QU’EST LE QUÉBEC DEVENU?

QU’EST LE QUÉBEC DEVENU?

Le référendum de 1995 avait divisé les Québécois de bien triste façon. Des gens d’une même famille ne se parlaient plus et le malaise avait pris du temps à se résorber. Il faut admettre cependant que c’était un peu normal considérant l’enjeu à ce moment-là: le Québec devrait-il se séparer du reste du Canada ou y rester?

Aujourd’hui, le Québec vit le même phénomène à l’exception que, cette fois-ci, l’enjeu n’est pas la séparation du Québec du reste du Canada, il est de savoir si le gouvernement doit ou non augmenter les droits de scolarité. Admettons d’emblée que les conséquences sont loin d’être les mêmes.

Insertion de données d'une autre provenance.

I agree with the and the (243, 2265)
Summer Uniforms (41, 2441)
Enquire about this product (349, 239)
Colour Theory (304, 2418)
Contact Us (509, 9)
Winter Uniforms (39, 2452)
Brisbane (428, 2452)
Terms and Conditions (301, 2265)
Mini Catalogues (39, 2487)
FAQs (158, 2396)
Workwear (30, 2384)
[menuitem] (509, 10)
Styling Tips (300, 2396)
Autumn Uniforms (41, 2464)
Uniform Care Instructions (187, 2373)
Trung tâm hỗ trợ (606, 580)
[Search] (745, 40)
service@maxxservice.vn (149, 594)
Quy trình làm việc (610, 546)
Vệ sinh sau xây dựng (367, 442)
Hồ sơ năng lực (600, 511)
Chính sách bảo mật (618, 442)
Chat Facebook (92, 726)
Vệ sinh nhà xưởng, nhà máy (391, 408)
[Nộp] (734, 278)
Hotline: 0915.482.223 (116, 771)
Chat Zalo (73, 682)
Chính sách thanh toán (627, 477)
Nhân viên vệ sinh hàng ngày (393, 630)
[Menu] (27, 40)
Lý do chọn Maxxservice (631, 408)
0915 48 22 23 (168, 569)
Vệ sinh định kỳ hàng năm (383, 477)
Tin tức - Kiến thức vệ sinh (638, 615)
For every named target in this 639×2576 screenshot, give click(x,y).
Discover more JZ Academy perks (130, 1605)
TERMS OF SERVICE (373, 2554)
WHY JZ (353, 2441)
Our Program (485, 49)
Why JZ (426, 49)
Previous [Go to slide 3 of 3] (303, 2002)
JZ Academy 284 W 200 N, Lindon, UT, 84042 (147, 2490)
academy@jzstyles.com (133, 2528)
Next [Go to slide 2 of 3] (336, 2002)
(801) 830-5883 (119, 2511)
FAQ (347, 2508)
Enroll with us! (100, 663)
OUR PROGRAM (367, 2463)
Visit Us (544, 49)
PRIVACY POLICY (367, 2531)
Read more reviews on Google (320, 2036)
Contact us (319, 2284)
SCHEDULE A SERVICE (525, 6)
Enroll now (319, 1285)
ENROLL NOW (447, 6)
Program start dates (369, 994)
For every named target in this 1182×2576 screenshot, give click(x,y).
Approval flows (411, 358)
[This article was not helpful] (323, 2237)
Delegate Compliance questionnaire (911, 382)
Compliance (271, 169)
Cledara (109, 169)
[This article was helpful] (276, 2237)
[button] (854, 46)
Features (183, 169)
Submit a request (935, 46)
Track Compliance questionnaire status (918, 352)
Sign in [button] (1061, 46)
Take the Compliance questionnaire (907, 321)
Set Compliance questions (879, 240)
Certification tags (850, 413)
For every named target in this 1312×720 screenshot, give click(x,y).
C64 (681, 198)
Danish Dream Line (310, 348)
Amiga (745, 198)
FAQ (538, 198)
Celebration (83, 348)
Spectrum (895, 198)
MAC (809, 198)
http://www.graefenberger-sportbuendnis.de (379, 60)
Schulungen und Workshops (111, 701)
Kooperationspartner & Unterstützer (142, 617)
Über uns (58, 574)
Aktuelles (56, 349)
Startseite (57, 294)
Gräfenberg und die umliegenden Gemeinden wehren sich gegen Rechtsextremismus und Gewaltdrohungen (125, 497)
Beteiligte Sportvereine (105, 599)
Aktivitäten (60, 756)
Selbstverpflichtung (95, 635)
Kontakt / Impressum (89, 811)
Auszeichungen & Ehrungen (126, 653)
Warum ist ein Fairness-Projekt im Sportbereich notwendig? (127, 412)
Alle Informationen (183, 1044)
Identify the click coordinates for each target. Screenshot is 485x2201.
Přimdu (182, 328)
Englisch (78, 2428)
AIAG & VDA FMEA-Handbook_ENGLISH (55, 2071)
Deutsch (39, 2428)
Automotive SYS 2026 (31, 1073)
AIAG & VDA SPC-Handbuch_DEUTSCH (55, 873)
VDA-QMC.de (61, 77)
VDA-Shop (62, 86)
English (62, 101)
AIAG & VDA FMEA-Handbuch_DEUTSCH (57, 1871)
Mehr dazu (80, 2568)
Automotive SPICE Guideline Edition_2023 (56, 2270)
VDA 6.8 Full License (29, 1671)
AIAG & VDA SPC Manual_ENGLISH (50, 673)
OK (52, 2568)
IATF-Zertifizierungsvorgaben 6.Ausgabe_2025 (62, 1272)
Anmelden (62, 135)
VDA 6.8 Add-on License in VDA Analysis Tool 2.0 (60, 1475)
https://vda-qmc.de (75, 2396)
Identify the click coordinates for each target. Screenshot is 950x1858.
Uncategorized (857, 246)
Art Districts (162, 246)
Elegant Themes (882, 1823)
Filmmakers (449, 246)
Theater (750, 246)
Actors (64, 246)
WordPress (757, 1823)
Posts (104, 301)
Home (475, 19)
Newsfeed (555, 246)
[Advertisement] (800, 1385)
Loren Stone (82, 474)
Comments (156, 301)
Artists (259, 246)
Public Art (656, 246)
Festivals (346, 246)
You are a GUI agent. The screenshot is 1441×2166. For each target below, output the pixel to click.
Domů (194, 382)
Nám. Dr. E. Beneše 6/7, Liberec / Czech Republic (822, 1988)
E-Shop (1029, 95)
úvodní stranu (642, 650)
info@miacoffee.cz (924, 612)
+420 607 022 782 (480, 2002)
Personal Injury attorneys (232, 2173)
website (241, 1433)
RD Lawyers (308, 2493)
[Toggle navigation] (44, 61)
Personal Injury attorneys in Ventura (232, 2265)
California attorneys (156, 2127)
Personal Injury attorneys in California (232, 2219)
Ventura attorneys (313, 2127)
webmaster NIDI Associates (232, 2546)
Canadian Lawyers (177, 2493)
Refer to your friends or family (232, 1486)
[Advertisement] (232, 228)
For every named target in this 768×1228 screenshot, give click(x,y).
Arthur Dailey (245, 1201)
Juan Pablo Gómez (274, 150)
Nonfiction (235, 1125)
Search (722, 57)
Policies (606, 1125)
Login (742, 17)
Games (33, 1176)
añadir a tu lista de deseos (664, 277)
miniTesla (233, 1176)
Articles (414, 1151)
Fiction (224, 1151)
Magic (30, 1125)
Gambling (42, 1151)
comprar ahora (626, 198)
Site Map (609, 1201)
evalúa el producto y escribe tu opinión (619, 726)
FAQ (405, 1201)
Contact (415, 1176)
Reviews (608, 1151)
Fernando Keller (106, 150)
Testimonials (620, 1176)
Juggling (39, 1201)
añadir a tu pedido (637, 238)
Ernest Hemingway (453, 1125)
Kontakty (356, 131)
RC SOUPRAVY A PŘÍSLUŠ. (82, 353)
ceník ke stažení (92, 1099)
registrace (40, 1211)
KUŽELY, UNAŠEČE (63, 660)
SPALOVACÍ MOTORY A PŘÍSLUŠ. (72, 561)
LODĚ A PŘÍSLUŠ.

Pourtant, il y a d’un côté comme de l’autre, une radicalisation pas ordinaire qui nous rappelle le référendum de 1995. Et le malheur dans tout ça, c’est que ceux qui sont pour la hausse des droits de scolarité sont presque gênés de le laisser savoir publiquement, de peur de se faire ramasser.

C’est dommage parce que la conséquence visible est que c’est toujours le même monde qui se fait entendre. D’ailleurs, il est désolant de voir à quel point ceux qui critiquent le type de démocratie que nous avons semblent accepter une démocratie qui frise la dictature quand cette démocratie est en accord avec leurs opinions. Nous n’en sommes pas à une contradiction près.

Nous savons maintenant qu’il y a rarement eu au Québec un dossier aussi mal géré que celui des droits de scolarité où les intervenants ont presque tous perdu leur crédibilité, pour ne pas dire leur virginité.

Tant le gouvernement en place que les partis d’opposition ont été incapables de prendre des positions dictées par autre chose que la politique partisane, tant les associations étudiantes se sont mises à rêver qu’elles remplaçaient le gouvernement en décidant elles-mêmes de ce qui était dans l’intérêt supérieur de la société.

Qu’est le Québec devenu? Dire que le dossier a dérapé n’est pas une exagération mais simplement une évidence. En fait, la situation est telle aujourd’hui qu’elle n’a plus rien à voir avec la hausse des droits de scolarité. Il fallait s’y attendre. Tout le monde, gouvernement, partis d’opposition et associations étudiantes savent très bien que cette question ne sera résolue que par des élections. Car plus personne ne peut bouger sans perdre la face tellement ils se sont «peinturés dans le coin» avec leurs prises de position irréconciliables.

Si le PLQ reste au pouvoir ou si la CAQ le prend, la hausse demeure. Si le PQ prend le pouvoir, la hausse est abolie, par moratoire, gel ou par tout autre méthode qui aura le même résultat. Pourquoi alors les manifestations continuent-elles? Tout simplement parce que l’intransigeance démontrée par tous les intervenants dans ce dossier a permis une radicalisation où tout un chacun n’est plus capable de considérer l’opinion de l’autre. Il n’y a plus de commune mesure.

Les gens manifestent contre le néolibéralisme, contre le capitalisme, contre la corruption, contre ils ne savent trop quoi. Certains manifestent même parce qu’ils sont contre les manifestations. Et il faut lire dans les médias sociaux pour réaliser à quel niveau le dérapage est rendu: «Le gouvernement n’est pas légitime parce que moins de 50% de la population a voté pour lui, un tel est pourri parce qu’il émet une opinion contraire, un tel devrait fermer sa gueule parce qu’il ne connait rien au dossier, etc.»

Il est peut-être temps de faire un examen de conscience collectif et de respirer un peu plus par le nez. Cela s’applique à tout le monde, gouvernement, partis de l’opposition, associations étudiantes, citoyens et citoyennes, mais aussi aux journalistes et chroniqueurs qui, trop souvent, ont écrit des articles sans nuances, lesquels finalement n’auront servi qu’à galvaniser les opinions et empirer les choses.